Kłys T. Images (Poland) 2019; 25(34): 155-162.

Copyright

(Copyright © 2019)

DOI

10.14746/I.2019.34.10

PMID

unavailable

Abstract

In the silent Weimar films of Fritz Lang, the heroines have sudden encounters with Death, conceived both as an allegorical figure and as an unexpected violent end of the life of their fiancé, husband or loved one. The nameless Maiden, the main heroine of Der müde Tod (The Weary Death, known in English-language countries as Destiny, 1921), while looking for her fiancé, who was kidnapped by Death, tries three times to regain his life and finally, overcome by Death, commits suicide. Two queens of Burgundy in Die Nibelungen (The Nibelungs, 1924), Kriemhild and Brunhild, motivated by resentment and vengeance, as well as by unfulfilled love, finally appear to be zombie-like self-destructive monsters, destroying the social and political order, and the lives of many human beings. The paper, with the use of the psychoanalytic concepts of melancholy and the mourning "not-worked-out" by the persons who have lost their loved ones, analyses the ambiguous attitudes and self-destructive acts of these "women in black".. © 2019 Uniwersytet im. Adama Mickiewicza w Poznaniu. All rights reserved.

• **Set tasks**
- a) Using the abstract above, answer these questions:
(i) In what year was Der müde Tod released?
(ii) Which two queens of Burgundy appear in Die Nibelungen?
(iii) On which pages does the article appear?
- b) List every motive the abstract above attributes to the two queens of Burgundy.
The records that come next are separate material and are unrelated to the abstract above.

• **Information supplied**
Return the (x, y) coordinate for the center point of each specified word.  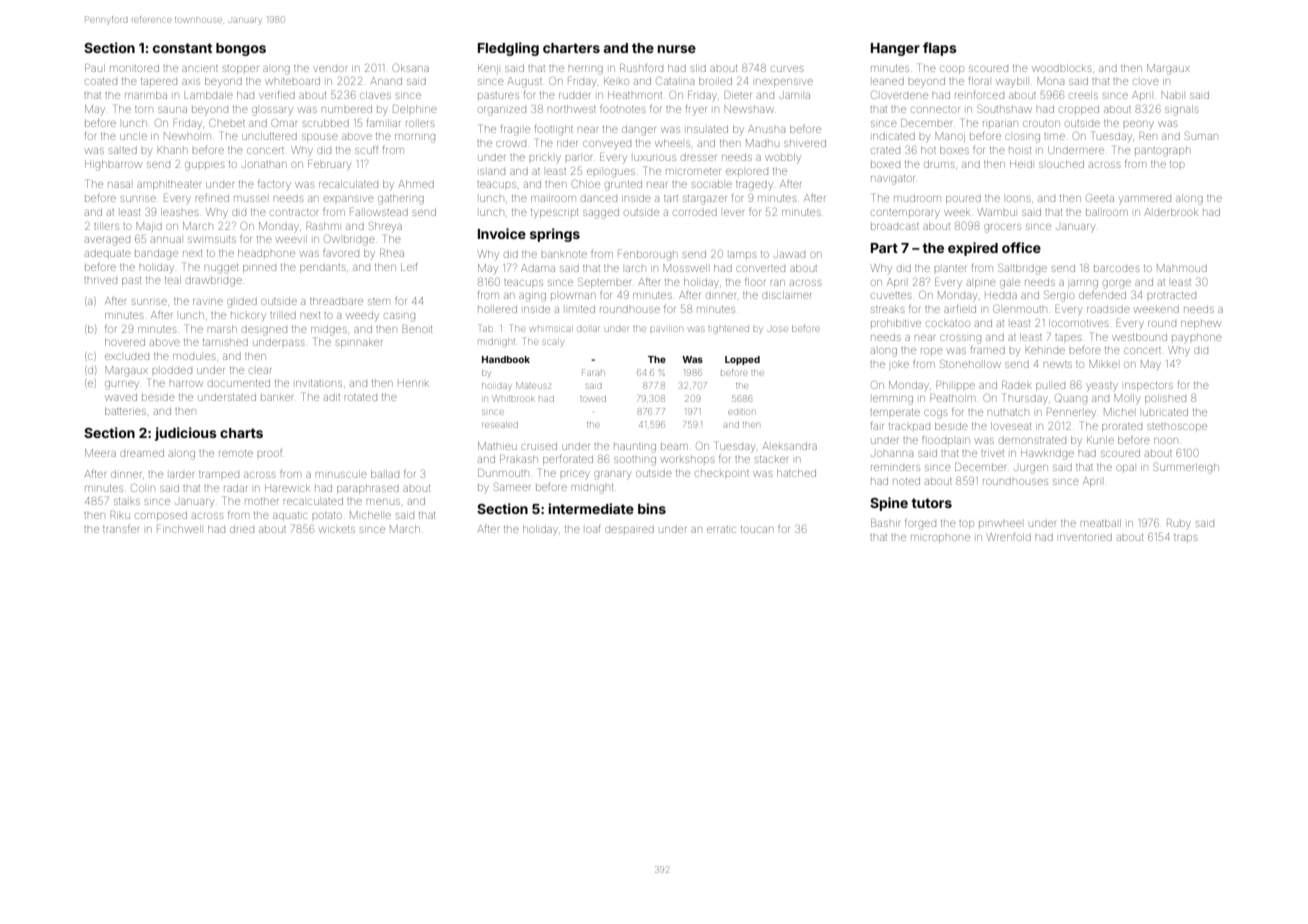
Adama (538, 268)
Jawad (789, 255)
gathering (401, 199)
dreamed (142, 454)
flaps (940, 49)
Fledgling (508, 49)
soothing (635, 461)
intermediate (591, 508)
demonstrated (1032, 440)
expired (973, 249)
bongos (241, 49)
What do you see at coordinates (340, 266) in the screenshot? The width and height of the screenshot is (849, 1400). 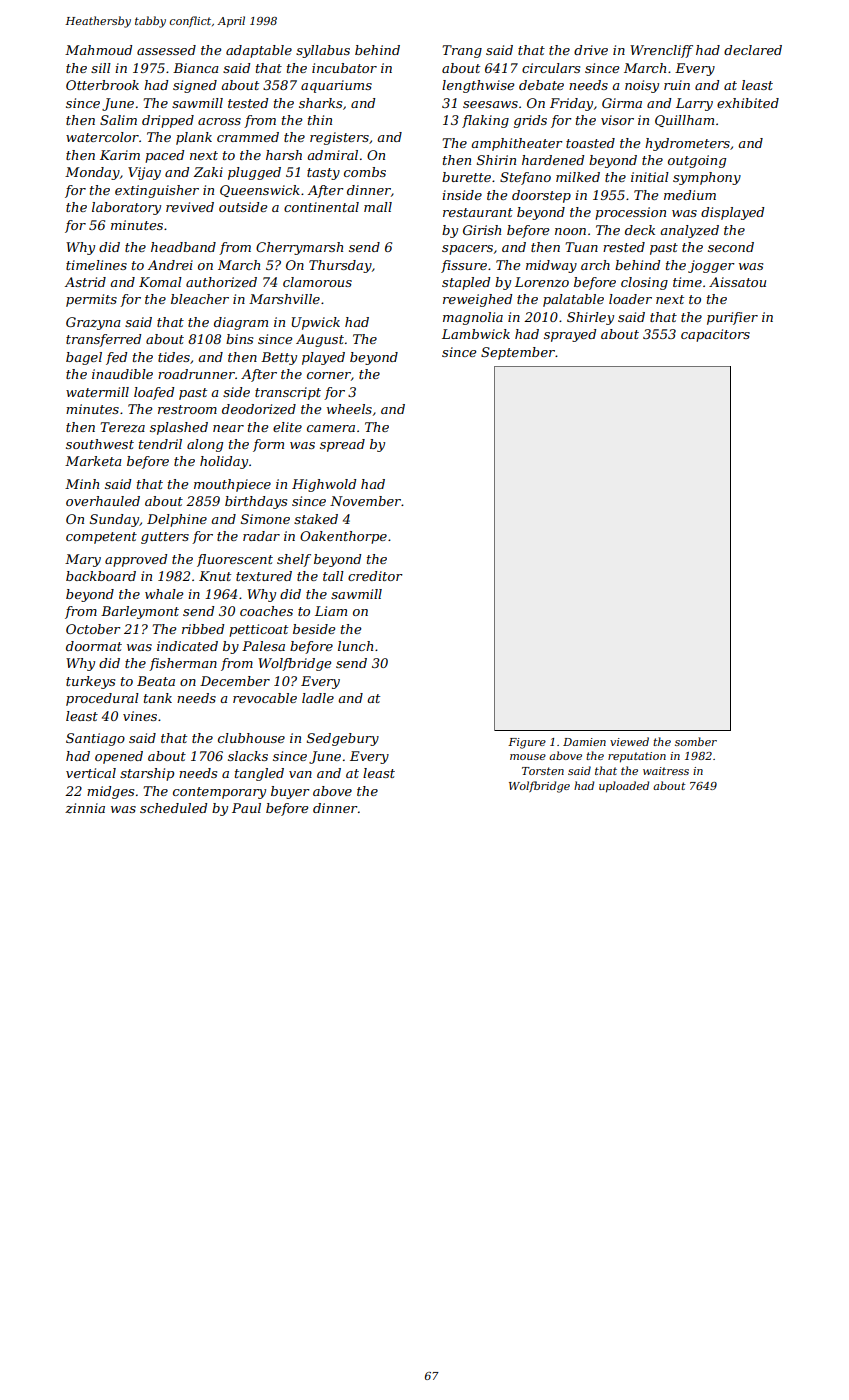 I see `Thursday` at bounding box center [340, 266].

* * *

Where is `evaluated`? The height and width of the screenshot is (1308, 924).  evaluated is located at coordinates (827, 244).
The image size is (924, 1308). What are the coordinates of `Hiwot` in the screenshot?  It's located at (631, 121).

• **Solution set**
- a)
(i) 1921
(ii) Kriemhild and Brunhild
(iii) 155-162

- b)
- Resentment
- Vengeance
- Unfulfilled love